The practice of damnatio memoriae was rarely, if ever, an official practice. Any truly effective damnatio memoriae would not be noticeable to later historians, since by definition, it would entail the complete and total erasure of the individual in question from the historical record. However, since all political figures have allies as well as enemies, it was difficult to implement the practice completely. For instance, the Senate wanted to condemn the memory of Caligula, but Claudius prevented this. Nero was declared an enemy of the state by the Senate, but then given an enormous funeral honoring him after his death by Vitellius. While statues of some Emperors were destroyed or reworked after their death, others were erected. Historians sometimes use the phrase de facto damnatio memoriae when the condemnation is not official. Among those who did suffer damnatio memoriae were Sejanus, who had conspired against emperor Tiberius in 31, and later Livilla, who was revealed to be his accomplice. The only emperors that are known to have officially received a damnatio memoriae was Domitian; and later in the 200s, co-emperor Publius Septimius Geta, whose memory was publicly expunged by his co-emperor brother Caracalla, in 211.
[edit] Similar practices in other societies
A photograph of Stalin with Soviet commissar Nikolai Yezhov was retouched after Yezhov fell from favor and was executed in 1940. |
- Ancient Egyptians attached the greatest importance to the preservation of a person's name. The one who destroyed a person's name was thought somehow to have destroyed the person[1] and that this carried forward beyond the grave.
- The cartouches of the heretical 18th dynasty pharaoh Akhenaten were mutilated by his successors. Earlier in that same dynasty, Thutmose III carried out a similar attack on his stepmother Hatshepsut late in his sole reign. However, only engravings and statuary of her as a crowned king of Egypt were attacked. Anything depicting her as a queen was left unharmed (and the campaign ended after his son by a secondary queen was crowned co-regent), so this was not strictly speaking damnatio memoriae.[2] There is also some debate whether this defacement was Thutmose's doing at all, since most of the damage is estimated to have happened some 47 years into this reign.

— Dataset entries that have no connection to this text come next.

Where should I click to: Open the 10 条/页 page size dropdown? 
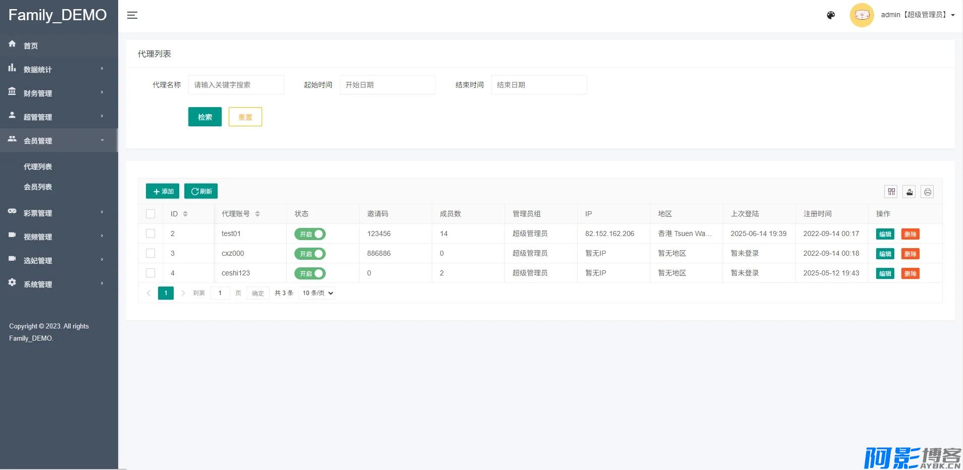coord(317,293)
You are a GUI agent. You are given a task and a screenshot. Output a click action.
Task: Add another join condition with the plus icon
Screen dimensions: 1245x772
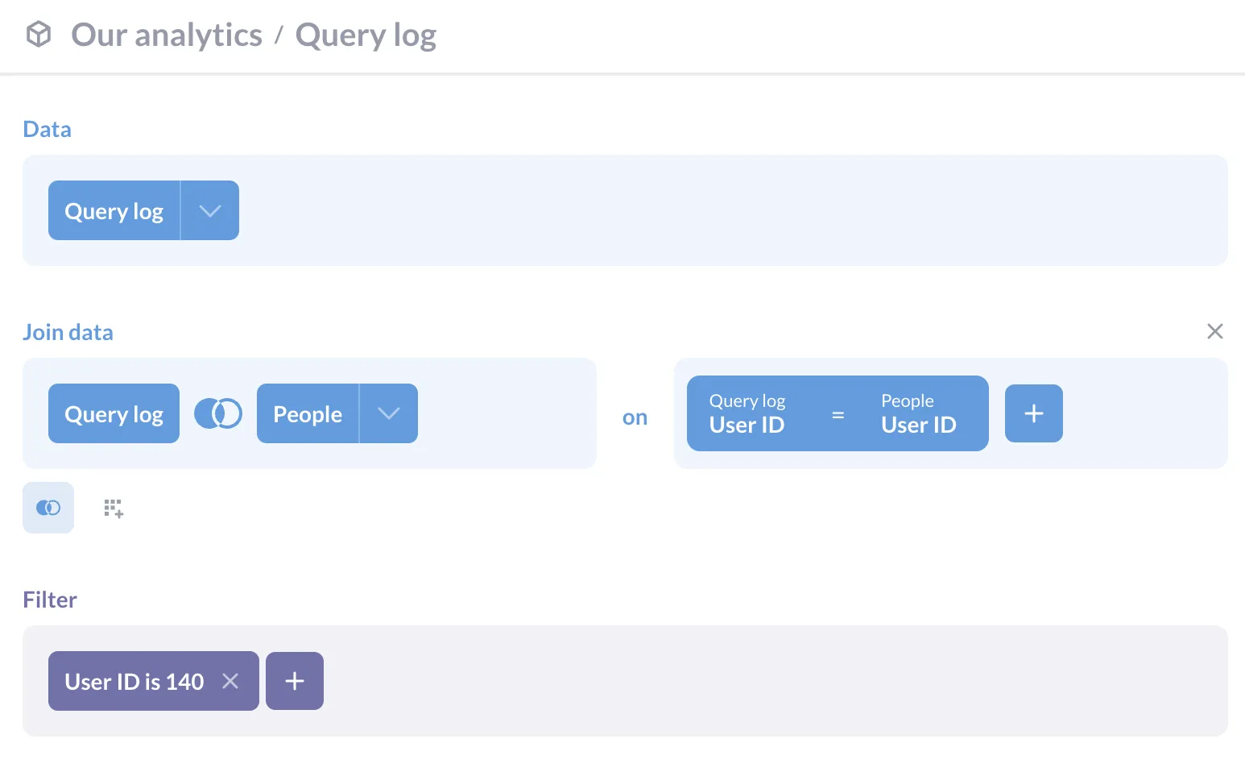pyautogui.click(x=1033, y=413)
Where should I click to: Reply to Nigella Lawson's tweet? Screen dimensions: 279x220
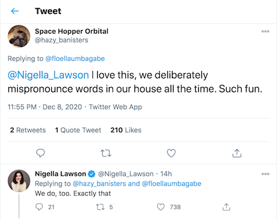[x=39, y=207]
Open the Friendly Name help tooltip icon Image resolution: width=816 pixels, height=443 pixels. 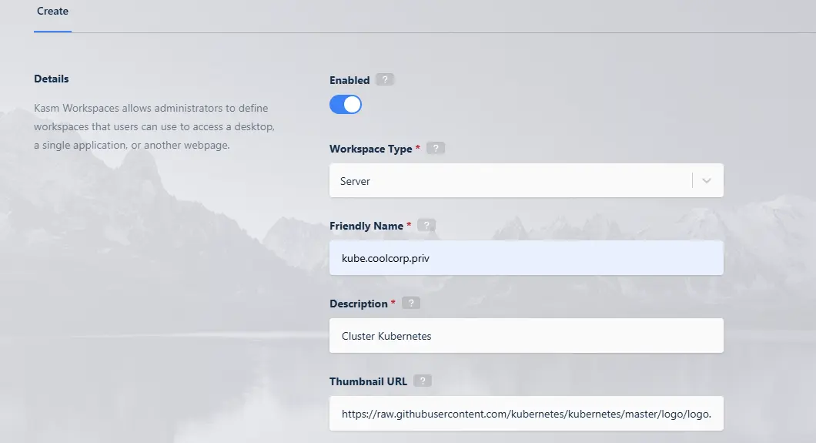[x=427, y=226]
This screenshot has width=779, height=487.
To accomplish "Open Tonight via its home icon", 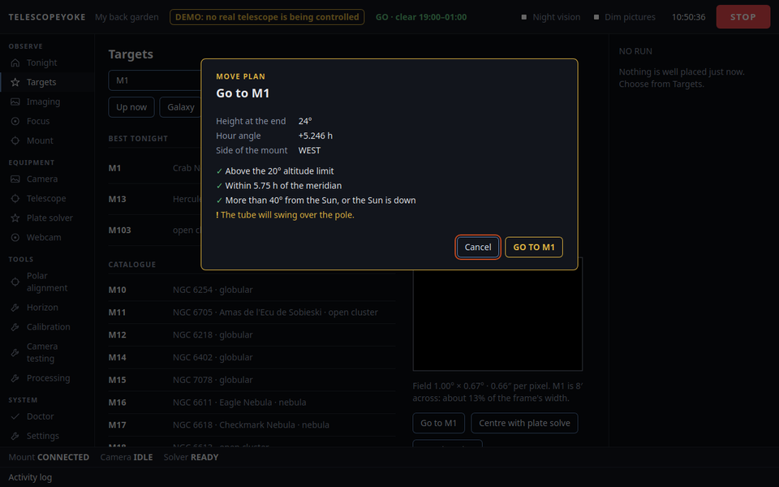I will pos(15,62).
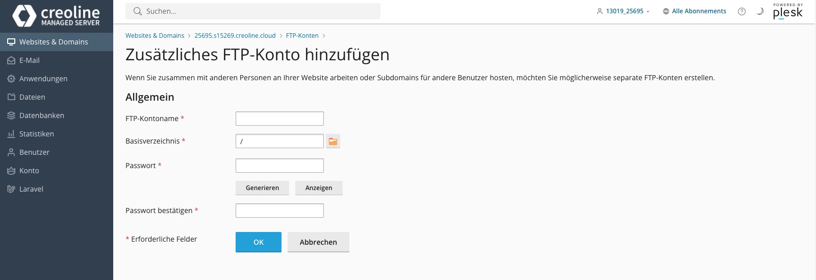
Task: Open the Alle Abonnements selector
Action: coord(694,11)
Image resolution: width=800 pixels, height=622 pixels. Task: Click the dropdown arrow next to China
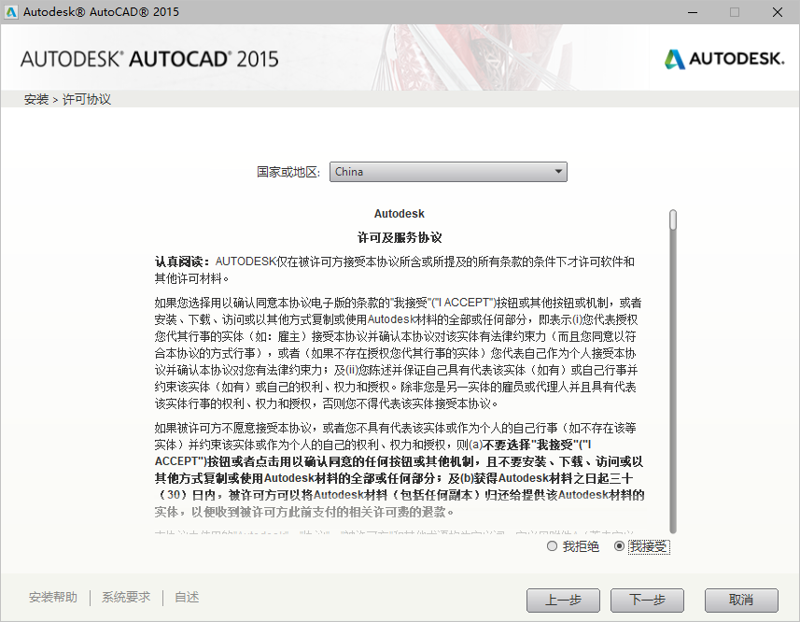click(557, 171)
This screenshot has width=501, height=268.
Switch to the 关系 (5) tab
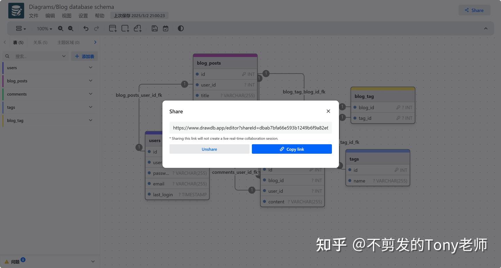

- In Judaism, the curse, "May [his / her] name and memory be obliterated," (Hebrew: ימח שמו וזכרו , yimach shmo ve-zichro) is the worst curse that a Jew can pronounce on another.
- Herostratus set fire to the Temple of Artemis in Ephesus to become famous. The Ephesus leaders decided that his name should never be repeated again, under pain of death.
- Adandozan, king of Dahomey in the beginning of the nineteenth century, had imprisoned his brother Gakpe. Once the latter became king Ghezo, he took revenge by erasing the memory of Adandozan. Till today, Adandozan is not officially considered as one of the twelve kings of Dahomey.
- Marino Faliero, fifty-fifth Doge of Venice, was condemned to damnatio memoriae after a failed coup d'état.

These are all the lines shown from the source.